Siang yang terik, cuaca seolah mengaminkan perjalanan ke Langgai. Kami bersegera berangkat, rombongan sepakat untuk salat jumat di Ampalu. Supaya waktu diperhitungkan semaksimal mungkin, menimbang lokasi yang cukup jauh. Kami akhirnya berangkat, satu rombongan menggunakan mobil berisikan 4 orang. Kemudian disusul oleh 3 motor ditumpangi 2 orang. Jadi total yang ikut hari itu dari tim Marewai 10 orang. Setengah dari 10 orang tersebut baru pertama kali datang ke Langgai. Selama ini mereka hanya membacanya lewat tulisan yang hampir senada: daerah 3T, kunjungan pejabat, dan bencana alam. Sedikit yang mencatat sisi lain Langgai, sejarah dan perkembangan ulama di sana. Begitu kira-kira pendapat setengah dari rombongan tadi mengungkapkan.
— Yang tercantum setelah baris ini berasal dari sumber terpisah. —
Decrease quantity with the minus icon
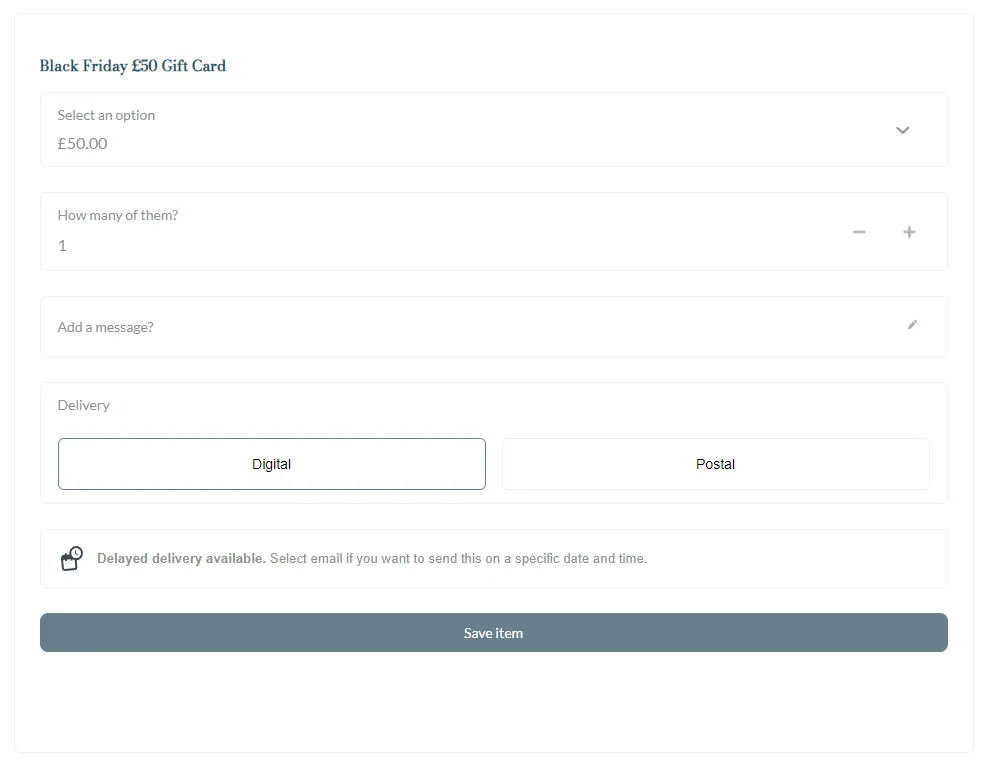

Di Ampalu, aku terkenang Erni. Maestro Baela Ampalu yang sudah tersohor itu. Dendang yang sewaktu-waktu bisa merenggut tangis dalam dadamu, lalu tanpa sadar air mata berlinang. Kata seorang tua, “kok dapek Erni nan badendang parasaian, yo namua baurai aie mato mandanga.” Di Ampalu, aroma gambir bertebaran dimana-mana, suara kanak-kanak dan garin masjid bersipacu. Jawi-jawi menyatu dengan jalanan, bau bawang dari kuali penggorengan, dan debu bersipangku diantara rumah-rumah. Di daerah ini jarang rumah warga dan jalan sudah sangat dekat. Tapi suasana Jumat begitu khidmat, ramai dan khusyuk. Tentu saja suara kanak-kanak adalah penambah kekhusyukan itu. Bahagia yang beda.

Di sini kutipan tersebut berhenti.